━━ Data to examine ━━
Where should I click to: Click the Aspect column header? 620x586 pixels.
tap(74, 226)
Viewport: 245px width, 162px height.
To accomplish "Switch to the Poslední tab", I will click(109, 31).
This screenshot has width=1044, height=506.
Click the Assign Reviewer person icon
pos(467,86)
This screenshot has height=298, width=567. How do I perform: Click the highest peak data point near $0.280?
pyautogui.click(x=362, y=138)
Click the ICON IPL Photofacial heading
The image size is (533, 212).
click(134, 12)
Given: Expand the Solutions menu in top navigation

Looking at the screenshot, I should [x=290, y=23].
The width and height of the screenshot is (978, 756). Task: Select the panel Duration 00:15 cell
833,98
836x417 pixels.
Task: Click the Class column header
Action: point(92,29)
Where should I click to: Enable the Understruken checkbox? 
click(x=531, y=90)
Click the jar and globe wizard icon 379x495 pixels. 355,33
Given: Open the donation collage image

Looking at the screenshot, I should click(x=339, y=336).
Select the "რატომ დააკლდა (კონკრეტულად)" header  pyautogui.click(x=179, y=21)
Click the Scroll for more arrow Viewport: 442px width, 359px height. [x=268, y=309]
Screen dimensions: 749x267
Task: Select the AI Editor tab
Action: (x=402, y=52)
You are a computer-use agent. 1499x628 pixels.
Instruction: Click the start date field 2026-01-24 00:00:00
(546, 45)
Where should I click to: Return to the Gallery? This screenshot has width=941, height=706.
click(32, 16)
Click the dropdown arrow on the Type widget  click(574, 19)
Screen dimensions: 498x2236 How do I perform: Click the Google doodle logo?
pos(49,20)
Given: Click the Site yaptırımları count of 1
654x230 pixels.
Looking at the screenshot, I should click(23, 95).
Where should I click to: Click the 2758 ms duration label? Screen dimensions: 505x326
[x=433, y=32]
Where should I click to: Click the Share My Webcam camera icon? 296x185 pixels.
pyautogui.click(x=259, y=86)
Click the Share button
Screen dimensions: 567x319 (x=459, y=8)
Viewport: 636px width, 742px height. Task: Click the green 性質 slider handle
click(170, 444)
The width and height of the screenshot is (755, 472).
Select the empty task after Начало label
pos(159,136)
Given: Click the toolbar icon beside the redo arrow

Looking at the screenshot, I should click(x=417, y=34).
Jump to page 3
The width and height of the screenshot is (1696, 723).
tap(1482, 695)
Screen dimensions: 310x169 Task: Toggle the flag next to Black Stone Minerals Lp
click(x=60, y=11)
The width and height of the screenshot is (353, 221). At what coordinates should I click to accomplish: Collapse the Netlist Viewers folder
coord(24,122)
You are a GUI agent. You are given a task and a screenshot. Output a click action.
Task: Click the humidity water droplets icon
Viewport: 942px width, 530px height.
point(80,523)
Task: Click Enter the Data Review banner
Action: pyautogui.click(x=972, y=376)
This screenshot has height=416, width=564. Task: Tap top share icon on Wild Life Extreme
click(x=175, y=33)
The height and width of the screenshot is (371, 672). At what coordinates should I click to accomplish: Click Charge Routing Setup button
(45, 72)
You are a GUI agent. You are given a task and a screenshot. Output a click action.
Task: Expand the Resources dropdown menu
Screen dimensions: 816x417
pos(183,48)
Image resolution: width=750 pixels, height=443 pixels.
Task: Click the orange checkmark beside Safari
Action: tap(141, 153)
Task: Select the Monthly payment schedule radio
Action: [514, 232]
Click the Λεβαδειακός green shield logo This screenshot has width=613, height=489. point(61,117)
━━━
Problem statement:
Could you reproduce, exactly, every line above from the line with "You are a computer-use" to the line with "Task: Expand the Resources dropdown menu", and no other line? Both ends count.

Exercise answer:
You are a computer-use agent. 1499x628 pixels.
Instruction: Click the start date field 2026-01-24 00:00:00
(546, 45)
Where should I click to: Return to the Gallery? This screenshot has width=941, height=706.
click(32, 16)
Click the dropdown arrow on the Type widget  click(574, 19)
Screen dimensions: 498x2236 How do I perform: Click the Google doodle logo?
pos(49,20)
Given: Click the Site yaptırımları count of 1
654x230 pixels.
Looking at the screenshot, I should click(23, 95).
Where should I click to: Click the 2758 ms duration label? Screen dimensions: 505x326
[x=433, y=32]
Where should I click to: Click the Share My Webcam camera icon? 296x185 pixels.
pyautogui.click(x=259, y=86)
Click the Share button
Screen dimensions: 567x319 (x=459, y=8)
Viewport: 636px width, 742px height. Task: Click the green 性質 slider handle
click(170, 444)
The width and height of the screenshot is (755, 472).
Select the empty task after Начало label
pos(159,136)
Given: Click the toolbar icon beside the redo arrow

Looking at the screenshot, I should click(x=417, y=34).
Jump to page 3
The width and height of the screenshot is (1696, 723).
tap(1482, 695)
Screen dimensions: 310x169 Task: Toggle the flag next to Black Stone Minerals Lp
click(x=60, y=11)
The width and height of the screenshot is (353, 221). At what coordinates should I click to accomplish: Collapse the Netlist Viewers folder
coord(24,122)
You are a GUI agent. You are given a task and a screenshot. Output a click action.
Task: Click the humidity water droplets icon
Viewport: 942px width, 530px height.
point(80,523)
Task: Click Enter the Data Review banner
Action: pyautogui.click(x=972, y=376)
This screenshot has height=416, width=564. Task: Tap top share icon on Wild Life Extreme
click(x=175, y=33)
The height and width of the screenshot is (371, 672). At what coordinates should I click to accomplish: Click Charge Routing Setup button
(45, 72)
You are a GUI agent. You are given a task and a screenshot. Output a click action.
Task: Expand the Resources dropdown menu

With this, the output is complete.